Quid alors d’une loi interprétative et pourquoi?

Elle, à priori, oui. Une loi interprétative à priori. Mais pour en arriver là, il faudrait normalement laisser le processus électoral suivre son cours, laisser la Cour Suprême connaître du contentieux électoral en relevant ce blocage juridique lié à la désignation des candidats au poste de maire (conformément à l’article 192) du code électoral. Ceci parce-que l’entrée en vigueur de la loi portant code électoral n’avait été conditionnée au vote d’une loi interprétative au préalable. La preuve est que le processus électoral est en cours actuellement et régi par la loi portant code électoral, comme je l’ai eu à rappeler supra. Si le juge se sent donc capable de régler le contentieux en interprétant la disposition qui pose problème et favoriser un dénouement de situation, nous pourrions taire toutes les polémiques actuelles. Mais au cas où le juge électoral au niveau de la Cour suprême n’y arrivera pas, il pourra saisir le législateur sur la base d’un “référé législatif” pour que ce dernier vote une “loi interprétative” du code électoral en ses dispositions objet de polémiques.

Donc cette manière actuelle de procéder par le parlement est une façon de mettre les charrues avant les bœufs ?

Charrues avant les bœufs, je ne qualifierai ça ainsi mais plutôt une fuite en avant sur fond de bris des étapes. D’aucuns pourraient dire que le législateur a vu le danger se profiler à l’horizon. Mais l’idéal aurait été d’attendre un échec de l’organe chargé du contentieux et la saisine ensuite du législateur par un référé législatif. Qui sait si le consensus aurait été trouvé suite aux premiers reports des élections de maires? Le parlement est allé très vite en besogne.

Quelles seront les implications de cette démarche sur le processus électoral en cours ?

Sur la base de cette la loi interprétative donc, le législateur pourra éclairer les uns et les autres. Cela relève du pouvoir législatif qu’il exerce. Par rapport aux implications, à priori il ne devrait en avoir que sur les communes n’ayant pu élire leurs Maires et/ou qui ont porté le contentieux au niveau de la Cour suprême.

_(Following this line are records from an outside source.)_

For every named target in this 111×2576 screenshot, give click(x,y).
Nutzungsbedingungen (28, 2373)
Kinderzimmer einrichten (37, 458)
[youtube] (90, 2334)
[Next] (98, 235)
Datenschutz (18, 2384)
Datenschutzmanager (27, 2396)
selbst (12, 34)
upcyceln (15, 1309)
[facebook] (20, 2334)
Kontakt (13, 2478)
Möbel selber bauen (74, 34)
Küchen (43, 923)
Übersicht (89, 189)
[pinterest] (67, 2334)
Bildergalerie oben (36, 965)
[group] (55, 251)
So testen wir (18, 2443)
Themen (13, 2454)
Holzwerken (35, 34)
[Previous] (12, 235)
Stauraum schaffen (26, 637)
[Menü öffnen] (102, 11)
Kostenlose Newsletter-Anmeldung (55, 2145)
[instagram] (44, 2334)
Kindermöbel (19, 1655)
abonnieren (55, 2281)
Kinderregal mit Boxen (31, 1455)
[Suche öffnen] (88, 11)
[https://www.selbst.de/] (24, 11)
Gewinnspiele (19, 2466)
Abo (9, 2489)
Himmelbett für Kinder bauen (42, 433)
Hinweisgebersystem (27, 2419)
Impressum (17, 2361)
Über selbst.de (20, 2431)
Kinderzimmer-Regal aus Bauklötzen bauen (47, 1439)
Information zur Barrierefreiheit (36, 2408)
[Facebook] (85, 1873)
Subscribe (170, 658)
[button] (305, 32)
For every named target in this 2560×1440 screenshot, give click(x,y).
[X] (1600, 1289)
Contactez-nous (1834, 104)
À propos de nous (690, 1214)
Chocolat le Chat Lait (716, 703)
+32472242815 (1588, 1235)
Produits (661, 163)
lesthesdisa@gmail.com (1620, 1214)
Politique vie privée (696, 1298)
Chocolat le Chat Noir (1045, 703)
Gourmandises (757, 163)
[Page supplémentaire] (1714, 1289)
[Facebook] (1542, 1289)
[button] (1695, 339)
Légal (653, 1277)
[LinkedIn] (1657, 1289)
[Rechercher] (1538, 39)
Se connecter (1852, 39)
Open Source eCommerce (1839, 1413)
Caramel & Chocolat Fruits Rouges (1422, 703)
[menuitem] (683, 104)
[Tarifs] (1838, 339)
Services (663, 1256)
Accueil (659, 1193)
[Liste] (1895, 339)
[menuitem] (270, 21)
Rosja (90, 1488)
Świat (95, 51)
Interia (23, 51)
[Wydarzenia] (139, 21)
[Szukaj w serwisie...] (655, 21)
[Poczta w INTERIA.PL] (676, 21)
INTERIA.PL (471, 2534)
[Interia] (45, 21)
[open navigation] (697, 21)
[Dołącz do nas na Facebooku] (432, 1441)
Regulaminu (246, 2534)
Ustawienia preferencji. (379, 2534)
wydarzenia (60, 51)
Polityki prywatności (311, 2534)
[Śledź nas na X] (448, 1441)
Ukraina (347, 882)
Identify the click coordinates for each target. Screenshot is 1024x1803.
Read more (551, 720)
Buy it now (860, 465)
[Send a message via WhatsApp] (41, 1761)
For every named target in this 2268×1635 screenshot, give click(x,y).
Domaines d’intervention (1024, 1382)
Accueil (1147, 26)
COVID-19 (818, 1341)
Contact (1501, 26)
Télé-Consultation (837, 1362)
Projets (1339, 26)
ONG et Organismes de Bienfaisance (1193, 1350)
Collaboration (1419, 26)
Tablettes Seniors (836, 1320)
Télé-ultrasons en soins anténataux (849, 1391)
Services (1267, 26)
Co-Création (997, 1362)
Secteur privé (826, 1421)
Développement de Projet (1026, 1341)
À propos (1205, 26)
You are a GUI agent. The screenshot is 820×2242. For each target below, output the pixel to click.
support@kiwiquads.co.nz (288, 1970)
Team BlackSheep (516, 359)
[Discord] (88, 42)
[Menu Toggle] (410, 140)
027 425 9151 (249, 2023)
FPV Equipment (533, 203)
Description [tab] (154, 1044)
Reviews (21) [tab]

La loi interprétative devrait simplement permettre à l’organe chargé du contentieux d’aider lesdites communes à avoir leurs dirigeants.

Quelles sont les causes selon vous de toutes ces instabilités juridiques ou révisions régulières du code électoral ?

Je ne parlerai pas “d’instabilités juridiques” car cela peut se traduire par “vide juridique”. Ce qui n’est le cas actuellement car la norme existe, juste son interprétation et par ricochet son application pose problème. Aucune œuvre humaine n’est parfaite et la recherche quotidienne de “clarté, d’accessibilité et d’intelligibilité de la loi qui sont des caractéristiques érigées en principes à valeur constitutionnelle dans le droit positif béninois” peuvent expliquer et justifier cet état de chose décrié par tous. Je dirai même que ces types de blocages juridiques constituent pour nous une chance nous obligeant et le législateur surtout à œuvrer pour le respect de ces caractéristiques de la loi, érigées en principes. Ce, après avoir pris conscience des limites de nos textes de lois.

Comment y remédier définitivement ?

Un remède définitif n’existe malheureusement pas. Car, les lois sont votées au regard des contextes tant juridiques que socio-économiques et elles méritent adaptation ou toilettage au fur et à mesure que ces contextes évoluent ou changent.

Un mot de fin ?

J’appelle tout simplement en dépit de tout, les uns et les autres au calme et à laisser le législateur dans son rôle. La loi (le texte en lui même) existe mais l’on ne peut la dissocier de l’esprit de la loi qui fait appel à son interprétation en vue de son application. Et cela justifie d’ailleurs la jurisprudence abondante, l’existence des revirements jurisprudentiels, qui constituent tous des sources du droit. Je vous remercie.